Task objective: Extract the lines from the first one in the records below through the line containing "Given: Click the Save button in Reviews", keeping both ends and leaving out any pictures.

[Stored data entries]
------

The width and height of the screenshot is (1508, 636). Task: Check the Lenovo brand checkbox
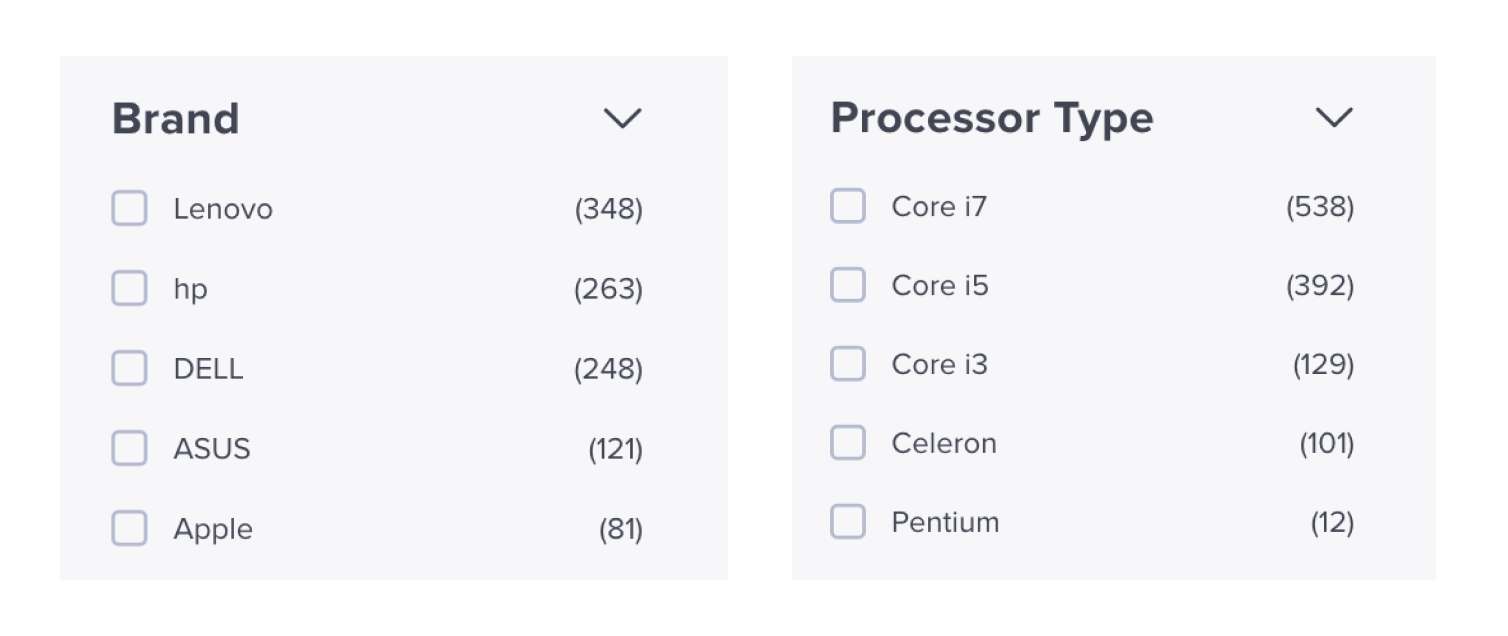click(x=129, y=209)
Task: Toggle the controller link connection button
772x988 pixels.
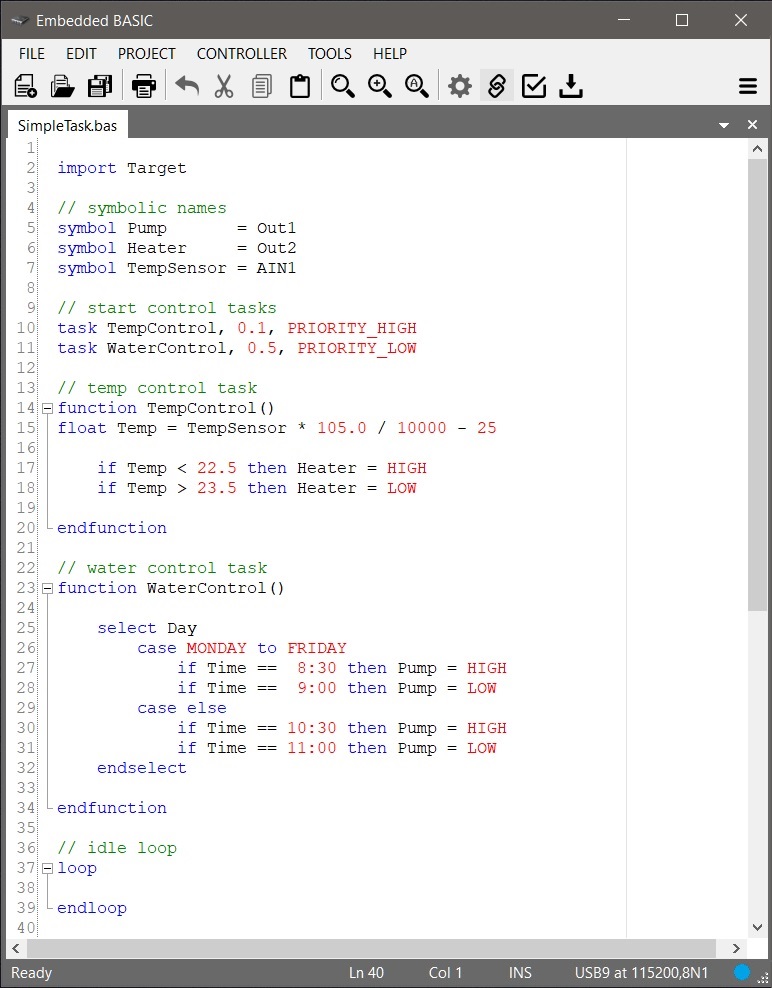Action: pyautogui.click(x=496, y=86)
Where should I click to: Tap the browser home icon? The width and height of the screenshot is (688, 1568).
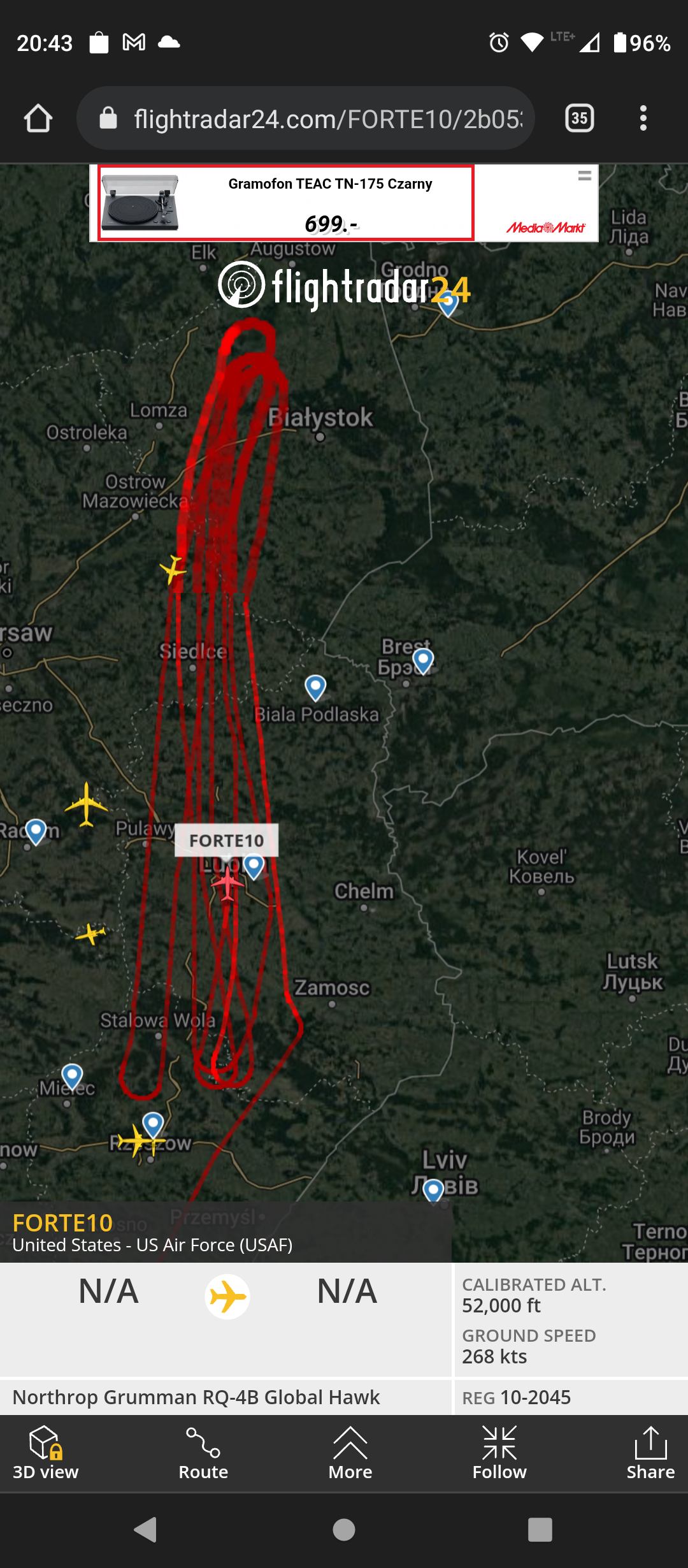tap(38, 119)
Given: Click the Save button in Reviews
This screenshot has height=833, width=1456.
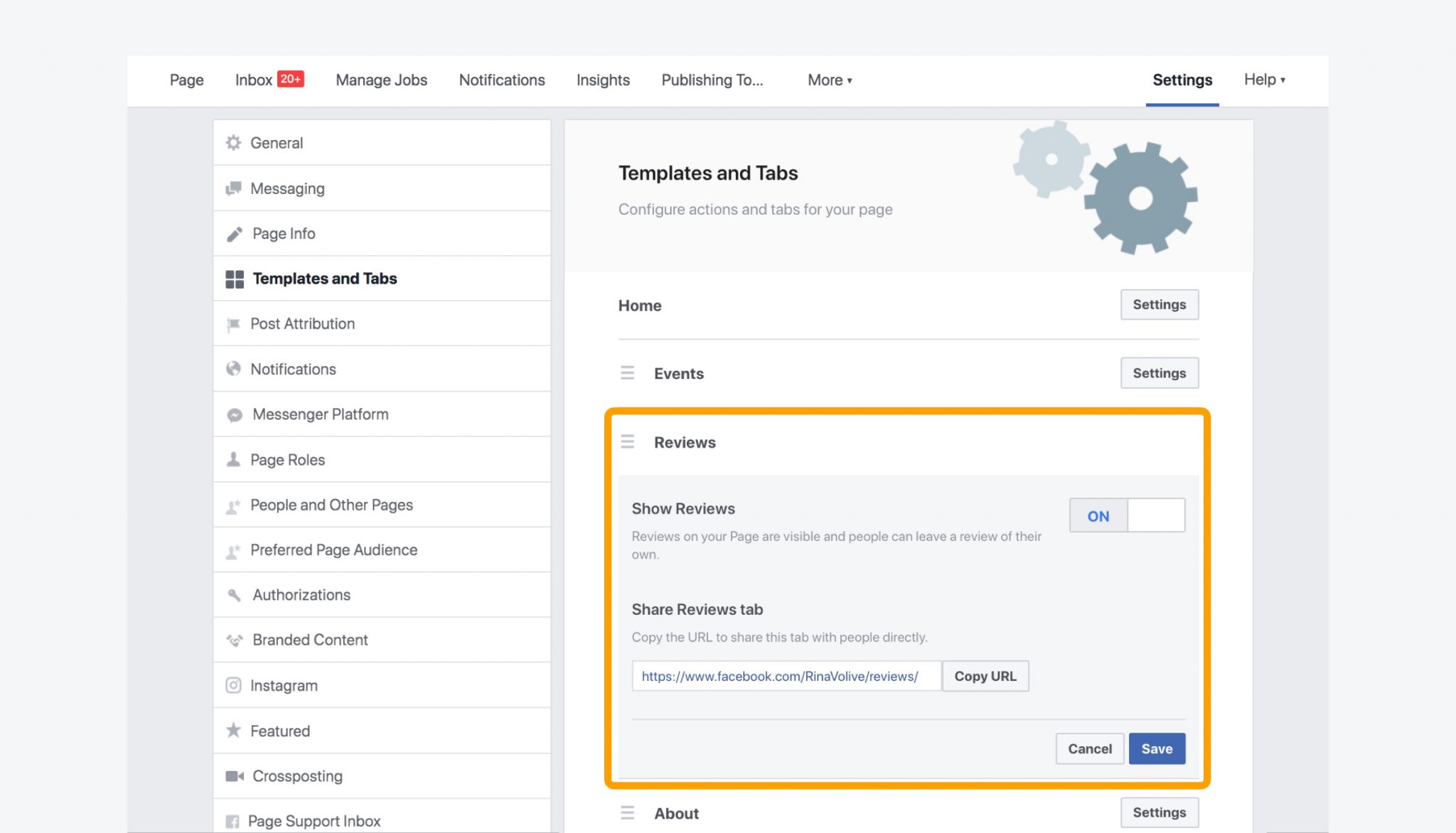Looking at the screenshot, I should [1157, 748].
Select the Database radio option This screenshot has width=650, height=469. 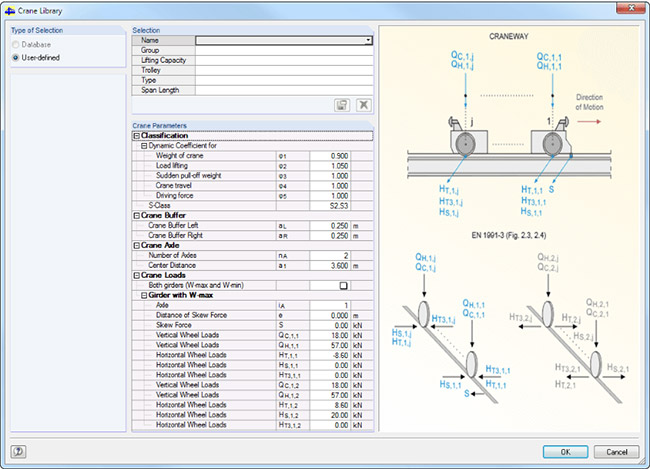15,45
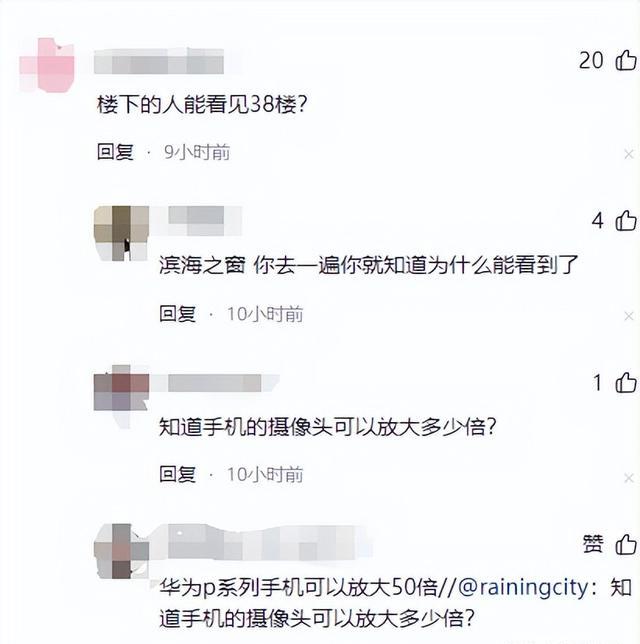The image size is (640, 644).
Task: Open blurred username above 滨海之窗 reply
Action: click(x=196, y=221)
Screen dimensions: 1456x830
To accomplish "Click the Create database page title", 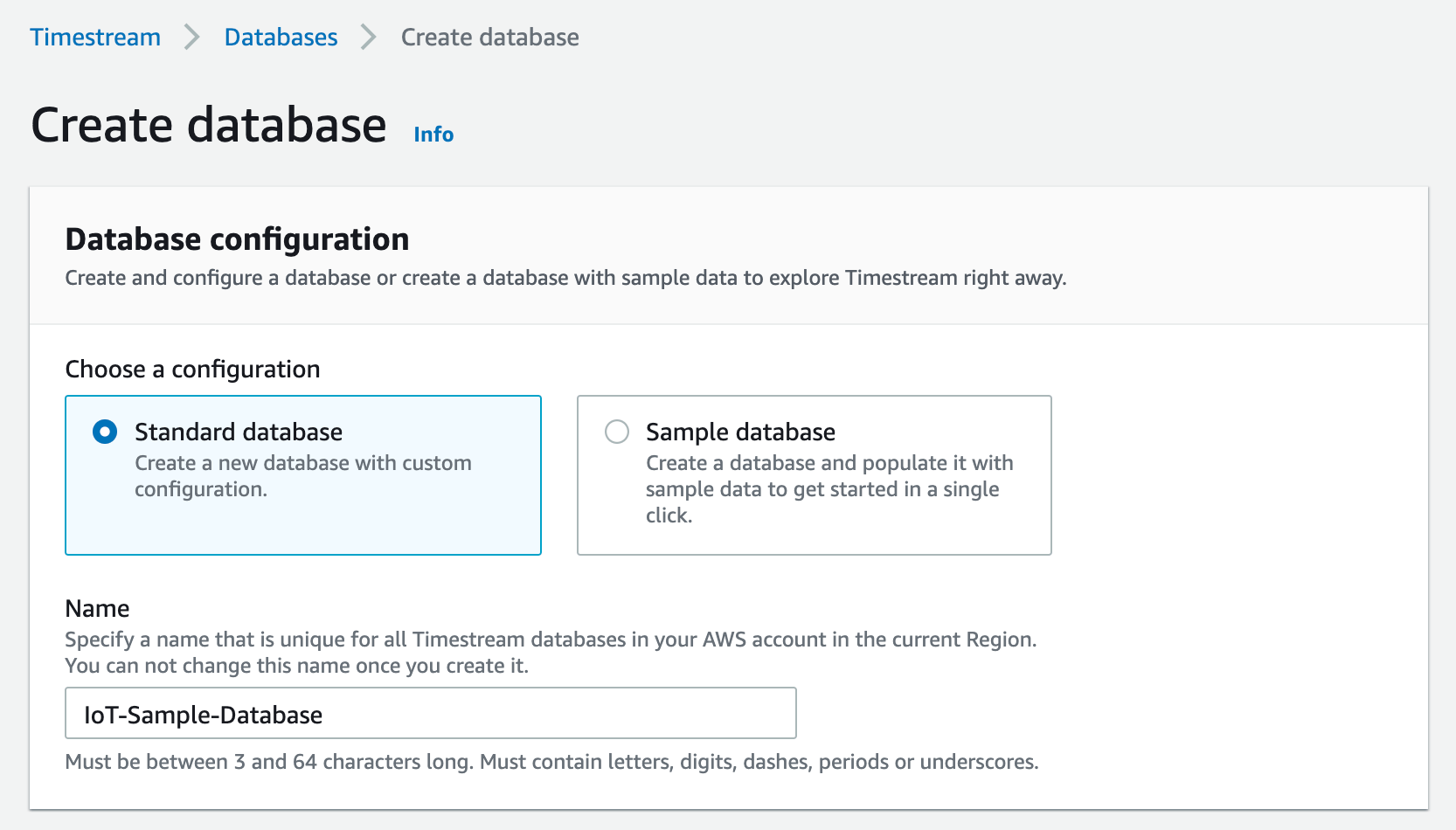I will 208,124.
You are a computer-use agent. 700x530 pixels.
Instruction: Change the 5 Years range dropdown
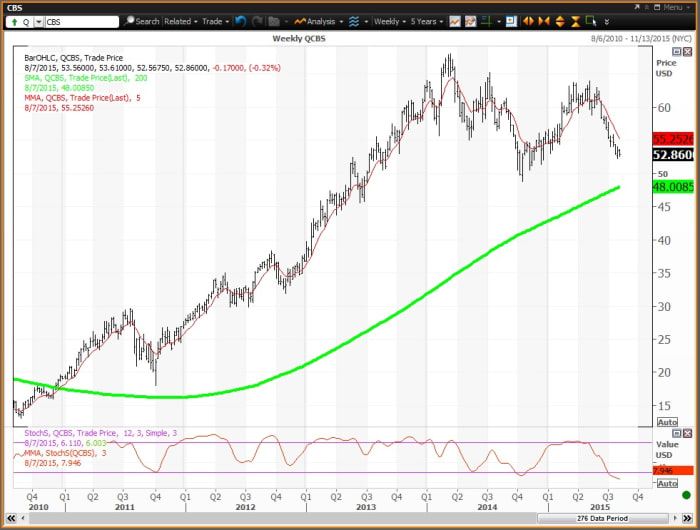(x=426, y=21)
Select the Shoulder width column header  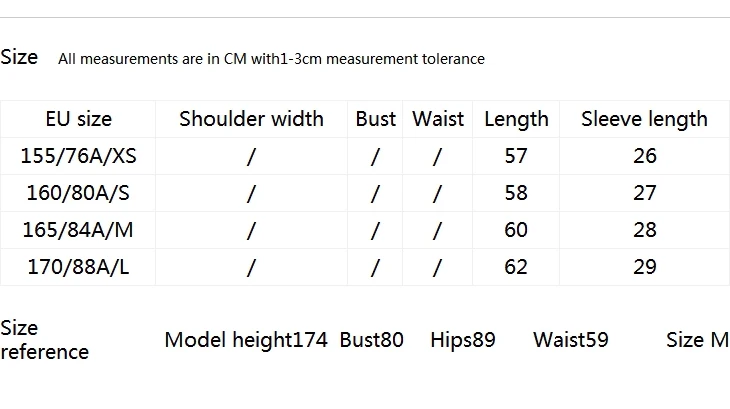(x=251, y=119)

------

Answer space:
The width and height of the screenshot is (1508, 636). Task: Check the Lenovo brand checkbox
click(x=129, y=209)
Task: Toggle the controller link connection button
772x988 pixels.
Action: pyautogui.click(x=496, y=86)
Where should I click to: Tap the browser home icon? The width and height of the screenshot is (688, 1568).
tap(38, 119)
Given: Click the Save button in Reviews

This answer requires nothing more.